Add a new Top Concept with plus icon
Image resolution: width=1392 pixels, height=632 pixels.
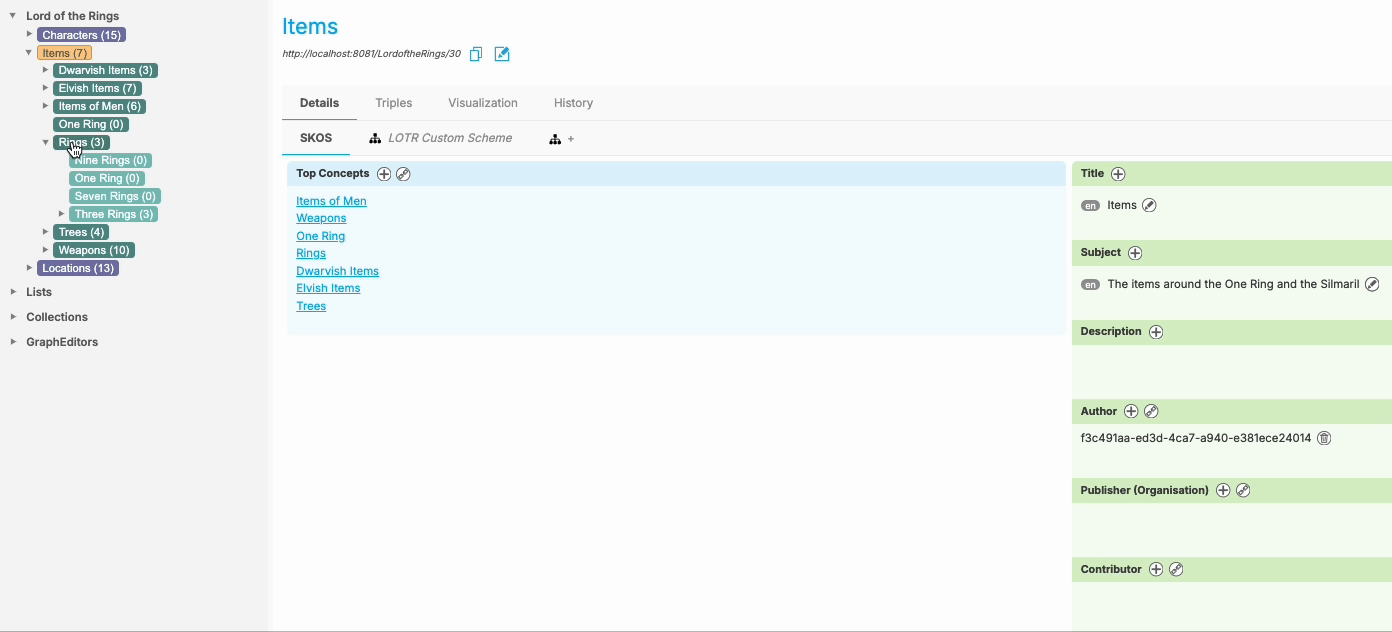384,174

****************

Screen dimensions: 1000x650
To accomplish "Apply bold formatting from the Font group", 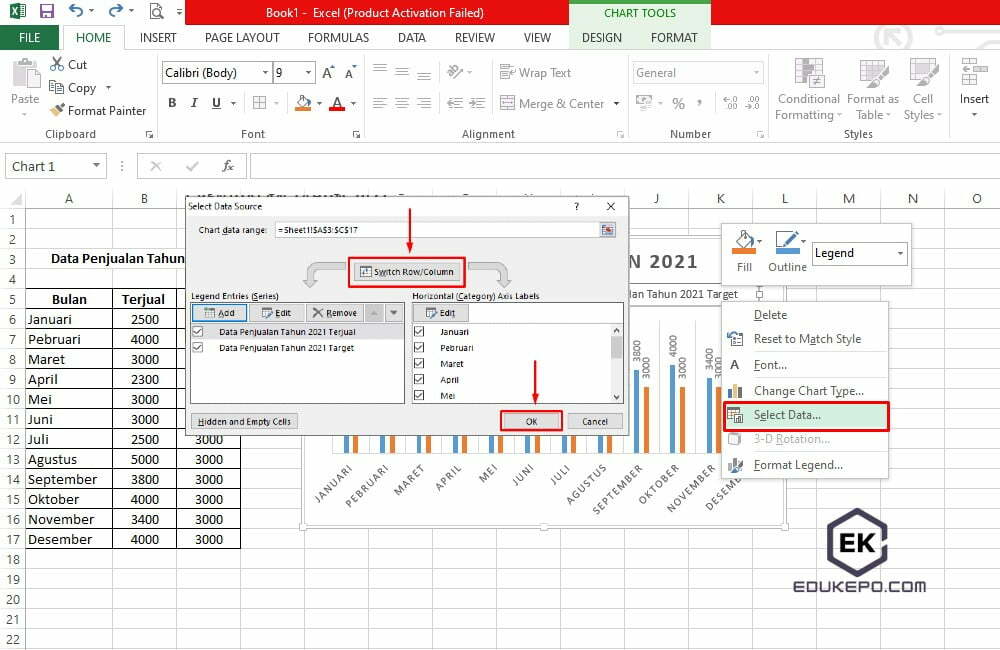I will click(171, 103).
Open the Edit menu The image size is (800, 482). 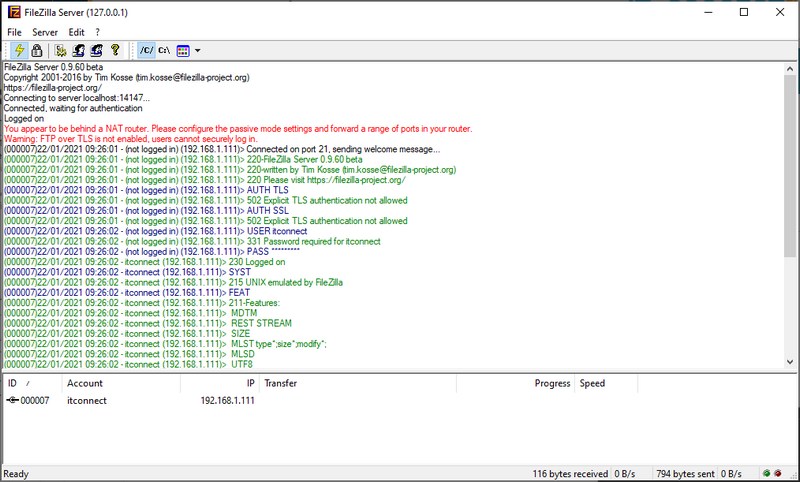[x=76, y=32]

****************

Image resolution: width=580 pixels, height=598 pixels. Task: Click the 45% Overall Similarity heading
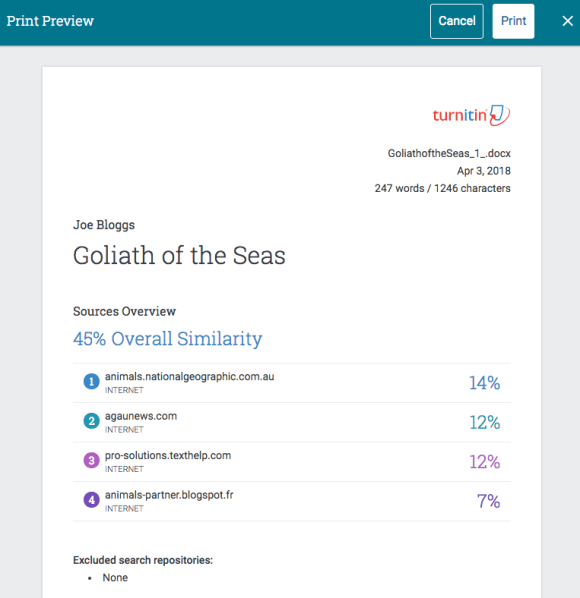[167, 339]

****************

操作要求: 请找出上面条目中所有包含字符串“width”的行，并把这些行原样抄写出来。匹配时区分大小写。

正确结果:
Image resolution: width=1392 pixels, height=632 pixels.
Image resolution: width=580 pixels, height=598 pixels. Task: Click the 45% Overall Similarity heading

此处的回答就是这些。